The Campaign to Support the Right
to Education at Birzeit University


30 June 2002

Since March 2001 the working life of Birzeit University has been held hostage to an Israeli army military checkpoint that is used to impede or totally block access to the campus. The Birzeit-Ramallah checkpoint is a prison gate which has been locked shut on numerous occasions with the result of placing the University and 33 surrounding villages under absolute siege. When "open" the checkpoint is a harrowing and dangerous barrier to cross; students and staff have suffered physical injury and threat at the hands of Israeli military forces manning it, and on numerous occasions have been trapped on the wrong side unable to reach their homes when it has been suddenly and randomly re-closed. The impact on university life has been severe and the recent worsening of this situation now raises questions as to whether academic life at Birzeit University can be sustained for much longer.

The Birzeit-Ramallah checkpoint is but one among more than 120 military roadblocks imposed around all Palestinian communities in the West Bank over the past twenty months. The ever-growing strangulation on our mobility has meant that the geographic circle of students and staff making up the University has constantly narrowed. First Gaza students, then northern and southern West Bank students, were unable to continue their education at Birzeit due to the closures around their immediate communities. Over the past twenty months, more than 30% of Birzeit University students have been forced to drop out from the University due to closures. For those remaining -- overwhelmingly students who live in the Ramallah/Jerusalem area -- the Birzeit-Ramallah checkpoint has become the main obstacle between them and the ability to continue their education.

Following Israel's major invasion and re-occupation of West Bank towns in March/April 2002, the Birzeit-Ramallah checkpoint has been closed more often than open -- bringing University life to a complete standstill. When it is open, long lines of pedestrians waiting to cross are often met with tear gas and sound bombs. Young men in particular are constantly being turned back from reaching the university or are a subject to long searches and i.d. checks --often an opportunity for soldiers to demean and humiliate them. Female students are regularly verbally harassed. Attempts by faculty members to inquire about students being held by soldiers have resulted in faculty detentions as well. The random decisions at any moment to close all movement through the checkpoint has resulted in staff and students on a number of occasions being forced to walk through the valley below in an attempt to return home from campus where they have been fired upon by soldiers from the checkpoint. The soldiers act as if there is no oversight over their actions and they are free to treat the civilian population at the checkpoint as they please. The situation has become so volatile that a small group of foreign staff members at the University who had organized a volunteer checkpoint watch took the hard decision to disband their presence in April 2002 concluding that their own physical well-being was now at risk.

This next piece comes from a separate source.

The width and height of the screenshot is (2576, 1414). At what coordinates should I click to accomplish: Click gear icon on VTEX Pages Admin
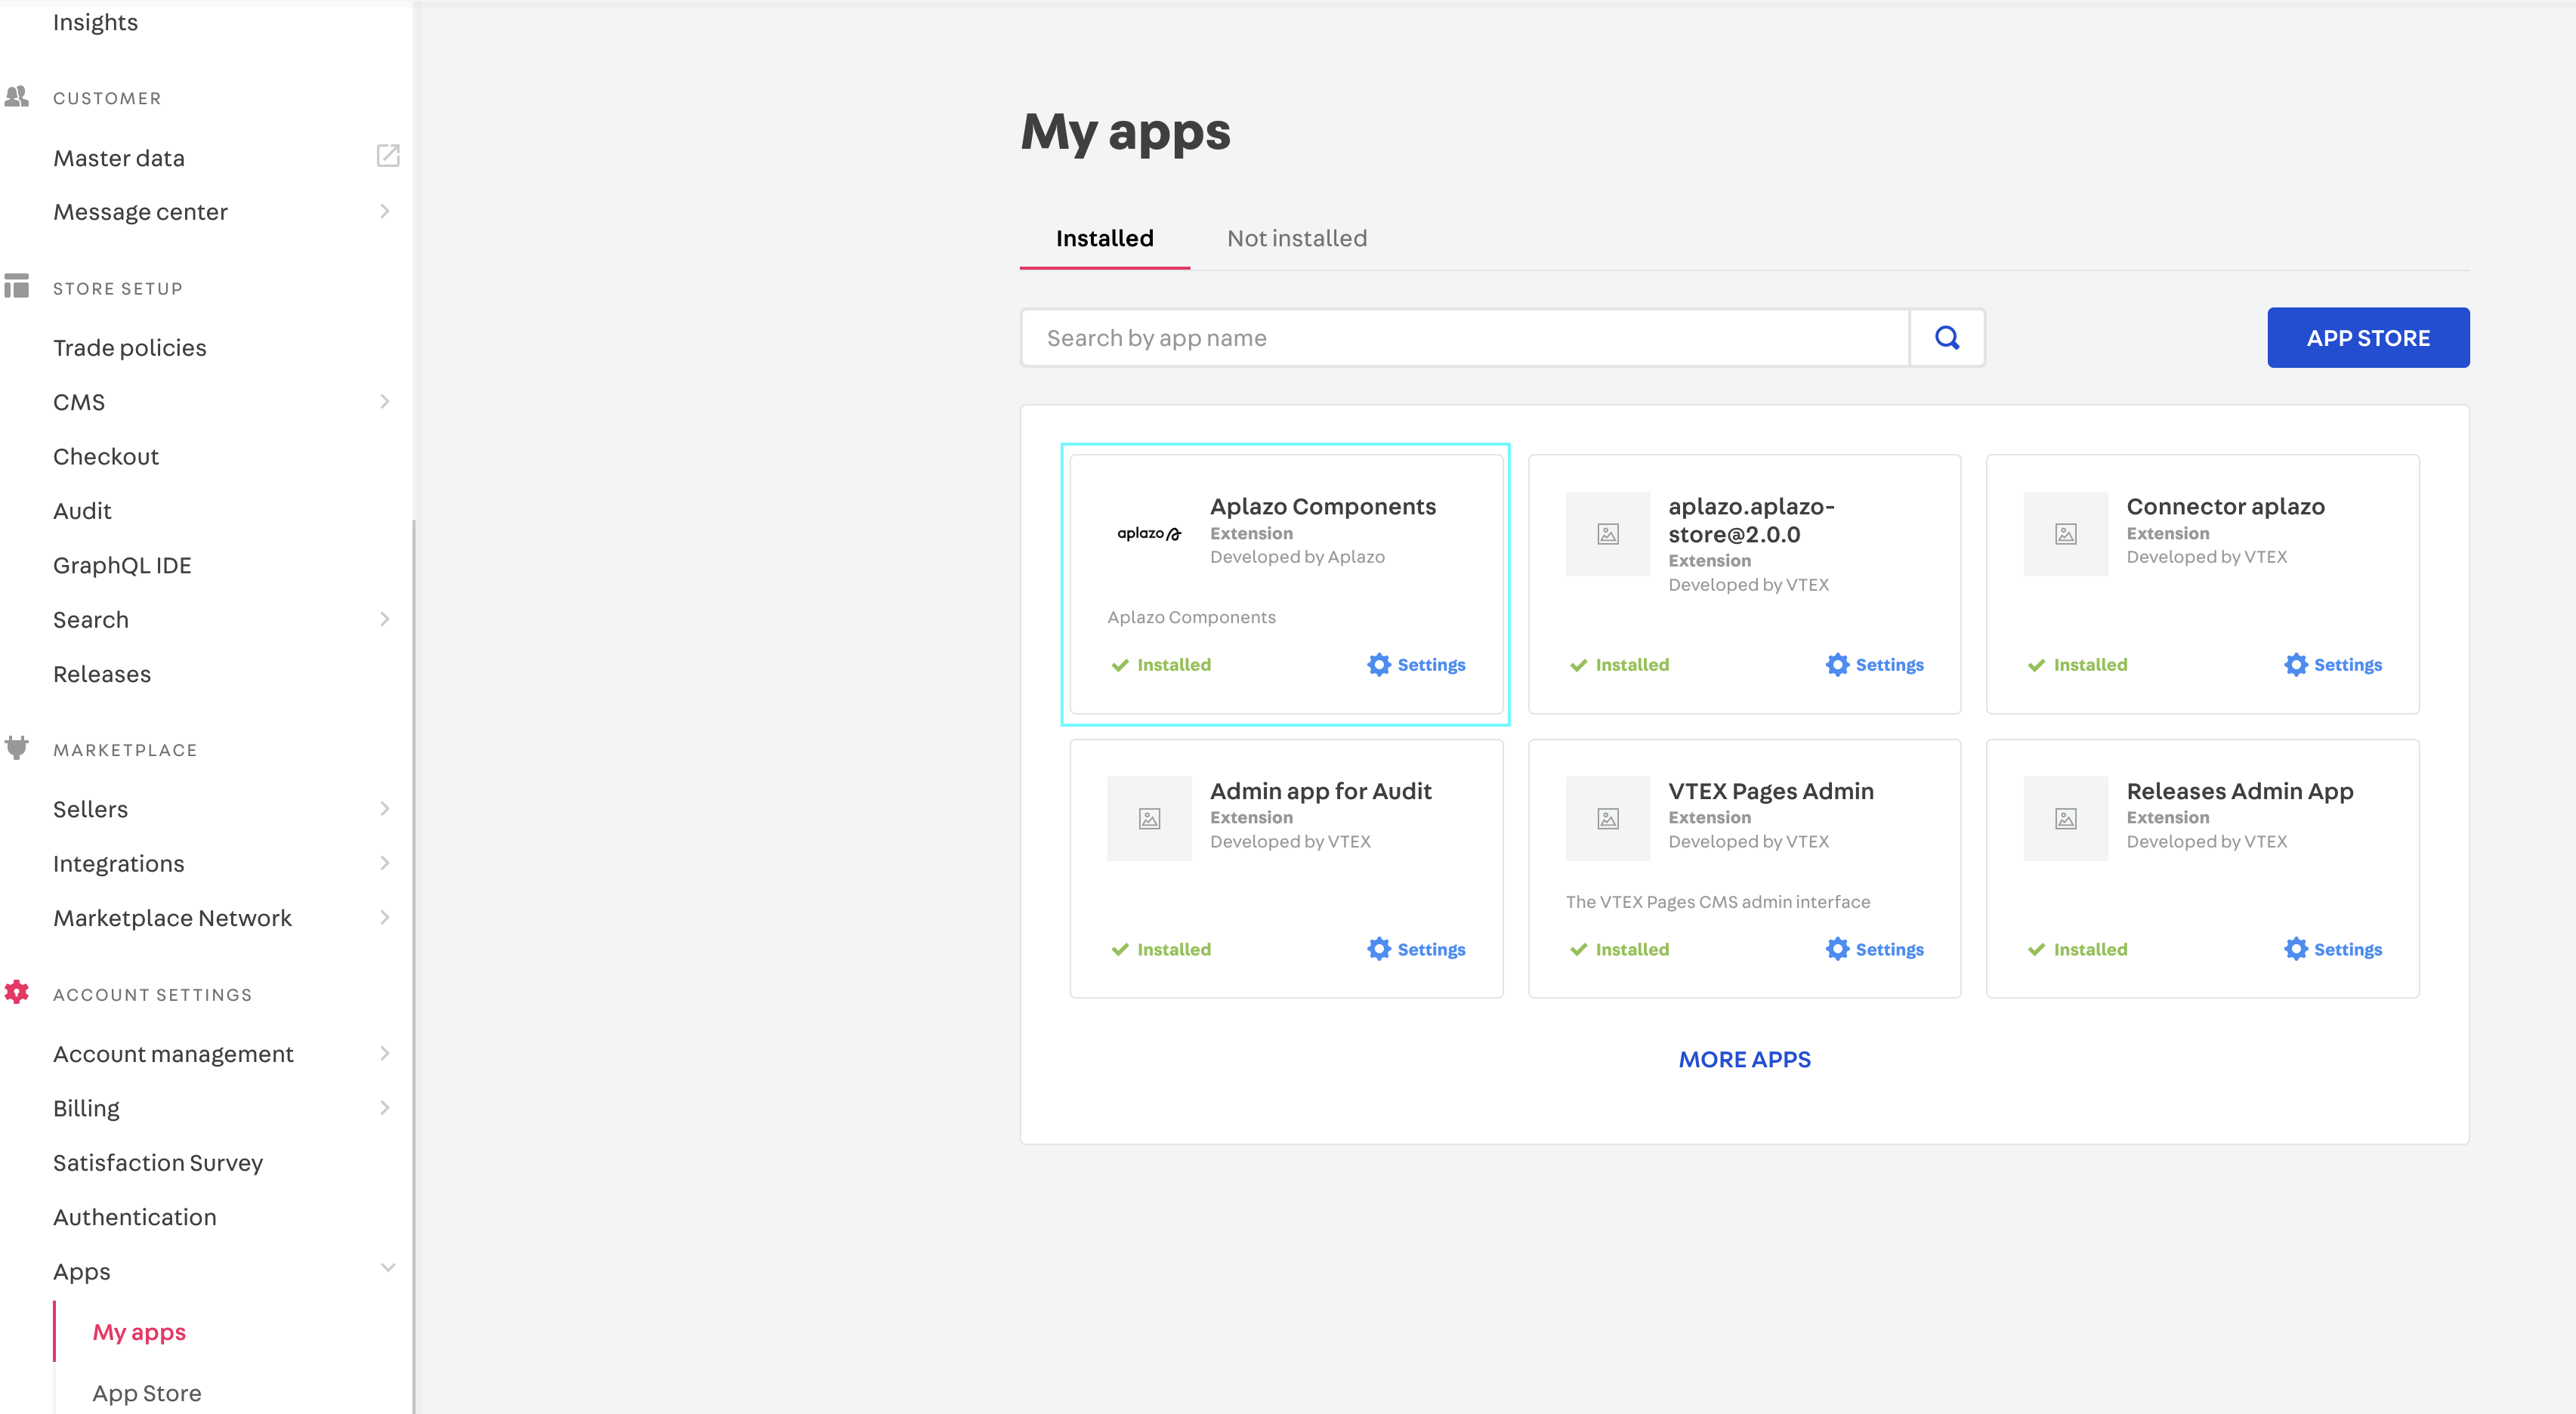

The checkpoint only separates Palestinian communities from each other -- it does not stand on the way to any Israeli settlements in the area. Thus arguments that it plays a security function are unsustainable. Clearly, it is a form of collective punishment, aimed at making the lives of 50,000 inhabitants of surrounding villages and the 6,000 students and staff at the university untenable. Its role has been to cut short the education of hundreds of students, to crush attempts at leading a normal university life, and to disable any attempt to plan, build and dream for the future.

However, since June 20th 2002 the Israeli army has directly re-occupied seven of the eight West Bank towns (including Ramallah) putting 60,000 Palestinians under blanket curfews until further notice. The Israeli leadership has stated they will remain in the towns indefinitely and the most optimistic scenario suggests that they will withdraw to the edges of the towns after a six month period. At present the majority of Birzeit students and faculty are now confined to their homes with no clarity about when or even whether they will be able to return to their academic lives. It is hoped that given what has happened in other towns, the curfews will be "regularized" and lifted during day light hours so as to "facilitate" some aspects of working life. But given that Israel's closure policy remains in place on Palestinian cities even if such a scenario unfolds, reaching the university from Ramallah during the times when the curfew is lifted will still be hampered by the checkpoint between the city and the university.

The Birzeit-Ramallah checkpoint clearly violates students’ right to education under the Universal Declaration of Human Rights (Article 26); in willfully obstructing public order and civil life and educational and economic opportunity, and as acts of collective punishment, harassment and degradation of the civilian population. Israel stands in clear violation of its duties as an occupying power under provisions of the Fourth Geneva Convention and the Hague Regulations. The Right to Education Campaign at Birzeit University asks for your support in ending the siege on our academic lives. We ask that you support our students rights to have safe access to education , free from fear of physical injury and personal humiliation. We ask that you support our right to teach our students in an environment of basic human dignity. Our hope is in their future and we need your support in making their future possible.